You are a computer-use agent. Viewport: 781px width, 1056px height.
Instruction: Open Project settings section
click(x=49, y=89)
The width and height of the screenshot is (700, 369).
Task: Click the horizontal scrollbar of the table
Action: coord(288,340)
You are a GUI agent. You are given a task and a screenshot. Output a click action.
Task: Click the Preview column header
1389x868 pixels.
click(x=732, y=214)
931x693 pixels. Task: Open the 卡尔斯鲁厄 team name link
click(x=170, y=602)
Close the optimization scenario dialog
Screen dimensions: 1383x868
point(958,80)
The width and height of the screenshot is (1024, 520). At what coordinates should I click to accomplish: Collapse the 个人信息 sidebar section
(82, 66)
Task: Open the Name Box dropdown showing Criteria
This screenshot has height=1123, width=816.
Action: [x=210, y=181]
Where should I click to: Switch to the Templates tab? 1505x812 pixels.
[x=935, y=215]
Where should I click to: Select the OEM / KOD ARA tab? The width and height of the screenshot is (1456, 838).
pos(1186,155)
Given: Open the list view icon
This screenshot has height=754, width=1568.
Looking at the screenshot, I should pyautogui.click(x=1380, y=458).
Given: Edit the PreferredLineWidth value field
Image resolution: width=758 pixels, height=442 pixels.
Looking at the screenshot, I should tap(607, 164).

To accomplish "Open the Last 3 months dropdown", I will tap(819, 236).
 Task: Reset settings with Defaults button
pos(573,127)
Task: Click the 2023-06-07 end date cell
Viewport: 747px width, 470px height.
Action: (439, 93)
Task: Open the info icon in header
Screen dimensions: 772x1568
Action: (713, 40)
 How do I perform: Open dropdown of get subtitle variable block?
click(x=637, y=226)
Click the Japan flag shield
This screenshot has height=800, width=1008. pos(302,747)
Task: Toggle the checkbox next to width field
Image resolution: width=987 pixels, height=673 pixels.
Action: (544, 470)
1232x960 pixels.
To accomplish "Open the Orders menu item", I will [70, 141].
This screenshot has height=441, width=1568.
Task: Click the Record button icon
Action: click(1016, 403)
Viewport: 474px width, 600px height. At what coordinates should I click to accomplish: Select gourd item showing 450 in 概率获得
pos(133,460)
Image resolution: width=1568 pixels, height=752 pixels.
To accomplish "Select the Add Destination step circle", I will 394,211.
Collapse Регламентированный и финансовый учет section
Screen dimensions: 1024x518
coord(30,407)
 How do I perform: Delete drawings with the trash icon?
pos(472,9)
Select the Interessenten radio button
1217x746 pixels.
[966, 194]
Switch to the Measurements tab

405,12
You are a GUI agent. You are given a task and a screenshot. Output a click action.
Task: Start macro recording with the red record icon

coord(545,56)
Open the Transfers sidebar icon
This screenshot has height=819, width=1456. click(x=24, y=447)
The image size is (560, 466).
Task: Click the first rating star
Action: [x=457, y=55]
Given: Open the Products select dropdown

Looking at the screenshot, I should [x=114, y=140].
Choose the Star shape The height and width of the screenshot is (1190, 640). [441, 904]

= = = = = = =

GOAL OF THE EXERCISE →
Copy the listing above line for line, leaving every word, number, and mark unchanged.

COMPLETED TASK →
You are a computer-use agent. Viewport: 781px width, 1056px height.
Instruction: Open Project settings section
click(x=49, y=89)
The width and height of the screenshot is (700, 369).
Task: Click the horizontal scrollbar of the table
Action: coord(288,340)
You are a GUI agent. You are given a task and a screenshot. Output a click action.
Task: Click the Preview column header
1389x868 pixels.
click(x=732, y=214)
931x693 pixels. Task: Open the 卡尔斯鲁厄 team name link
click(x=170, y=602)
Close the optimization scenario dialog
Screen dimensions: 1383x868
point(958,80)
The width and height of the screenshot is (1024, 520). At what coordinates should I click to accomplish: Collapse the 个人信息 sidebar section
(82, 66)
Task: Open the Name Box dropdown showing Criteria
This screenshot has height=1123, width=816.
Action: [x=210, y=181]
Where should I click to: Switch to the Templates tab? 1505x812 pixels.
[x=935, y=215]
Where should I click to: Select the OEM / KOD ARA tab? The width and height of the screenshot is (1456, 838).
pos(1186,155)
Given: Open the list view icon
This screenshot has height=754, width=1568.
Looking at the screenshot, I should pyautogui.click(x=1380, y=458).
Given: Edit the PreferredLineWidth value field
Image resolution: width=758 pixels, height=442 pixels.
Looking at the screenshot, I should tap(607, 164).

To accomplish "Open the Last 3 months dropdown", I will tap(819, 236).
 Task: Reset settings with Defaults button
pos(573,127)
Task: Click the 2023-06-07 end date cell
Viewport: 747px width, 470px height.
Action: (439, 93)
Task: Open the info icon in header
Screen dimensions: 772x1568
Action: (713, 40)
 How do I perform: Open dropdown of get subtitle variable block?
click(x=637, y=226)
Click the Japan flag shield
This screenshot has height=800, width=1008. pos(302,747)
Task: Toggle the checkbox next to width field
Image resolution: width=987 pixels, height=673 pixels.
Action: (544, 470)
1232x960 pixels.
To accomplish "Open the Orders menu item", I will [70, 141].
This screenshot has height=441, width=1568.
Task: Click the Record button icon
Action: click(1016, 403)
Viewport: 474px width, 600px height. At what coordinates should I click to accomplish: Select gourd item showing 450 in 概率获得
pos(133,460)
Image resolution: width=1568 pixels, height=752 pixels.
To accomplish "Select the Add Destination step circle", I will 394,211.
Collapse Регламентированный и финансовый учет section
Screen dimensions: 1024x518
coord(30,407)
 How do I perform: Delete drawings with the trash icon?
pos(472,9)
Select the Interessenten radio button
1217x746 pixels.
[966, 194]
Switch to the Measurements tab

405,12
You are a GUI agent. You are given a task and a screenshot. Output a click action.
Task: Start macro recording with the red record icon

coord(545,56)
Open the Transfers sidebar icon
This screenshot has height=819, width=1456. click(x=24, y=447)
The image size is (560, 466).
Task: Click the first rating star
Action: [x=457, y=55]
Given: Open the Products select dropdown

Looking at the screenshot, I should [x=114, y=140].
Choose the Star shape The height and width of the screenshot is (1190, 640). [441, 904]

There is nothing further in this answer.